O texto da "Folha" citava "problemas como os limites naturais de disponibilidade hídrica, a poluição de rios e de represas, a ocupação desordenada de mananciais, o descaso no uso e a falta de políticas para educar o consumo e a redução de perdas".

De 2003 para cá nada foi feito.
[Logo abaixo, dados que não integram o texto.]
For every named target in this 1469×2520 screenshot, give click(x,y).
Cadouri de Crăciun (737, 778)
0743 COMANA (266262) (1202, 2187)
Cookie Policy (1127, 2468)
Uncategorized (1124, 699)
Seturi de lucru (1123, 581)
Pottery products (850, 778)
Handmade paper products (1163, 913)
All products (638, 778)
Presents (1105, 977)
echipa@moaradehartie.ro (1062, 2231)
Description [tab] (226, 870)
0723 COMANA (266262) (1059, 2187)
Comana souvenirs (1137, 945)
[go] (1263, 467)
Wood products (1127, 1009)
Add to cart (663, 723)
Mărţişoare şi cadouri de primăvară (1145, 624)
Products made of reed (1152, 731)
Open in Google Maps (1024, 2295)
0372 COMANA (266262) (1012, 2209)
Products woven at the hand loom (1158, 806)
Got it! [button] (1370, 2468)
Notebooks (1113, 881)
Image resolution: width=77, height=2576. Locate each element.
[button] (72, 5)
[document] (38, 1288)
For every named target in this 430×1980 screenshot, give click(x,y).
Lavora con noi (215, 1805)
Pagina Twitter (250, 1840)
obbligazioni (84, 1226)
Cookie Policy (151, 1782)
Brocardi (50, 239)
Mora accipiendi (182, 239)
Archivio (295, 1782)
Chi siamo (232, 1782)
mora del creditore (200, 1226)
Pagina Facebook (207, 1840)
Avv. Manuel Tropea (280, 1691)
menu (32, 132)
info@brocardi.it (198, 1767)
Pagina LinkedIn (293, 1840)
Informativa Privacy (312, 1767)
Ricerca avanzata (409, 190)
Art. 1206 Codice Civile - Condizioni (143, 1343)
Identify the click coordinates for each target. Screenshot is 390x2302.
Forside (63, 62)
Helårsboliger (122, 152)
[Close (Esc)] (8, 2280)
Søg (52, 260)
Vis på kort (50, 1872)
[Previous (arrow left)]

O Brasil do ponto de vista económico cresceu, erguendo 50 milhões de brasileiros à sociedade do consumo, mas não se precaveu.

Mais números: de 2000 a 2013, o consumo de energia cresceu 51%; a média de litros de água consumidos diariamente em 2013 por habitante foi de 166,3, sendo que no Rio de Janeiro, por exemplo, chegou a 253, mais do dobro dos 110 recomendados pela Organização Mundial de Saúde; estima-se que o país perde 37% da água que trata.

De vez em quando, contudo, São Pedro ouve as preces dos paulistanos e faz chover. Qual é o resultado? Alegria a rodos? Não: nos raros momentos de tempestade, foram registados 123 pontos de infiltração na cidade, fazendo do seco Janeiro de 2015 paulistano, paradoxalmente, o mais alagado de todos (e, no processo, ainda caíram mil árvores em 15 dias, metade do número habitual para o ano inteiro, por culpa do vento).

Em resumo, na aniversariante São Paulo os elementos reuniram-se todos contra si. Seca, tempestades descontroladas e apagões generalizados. Não há mesmo clima para Carnaval este ano.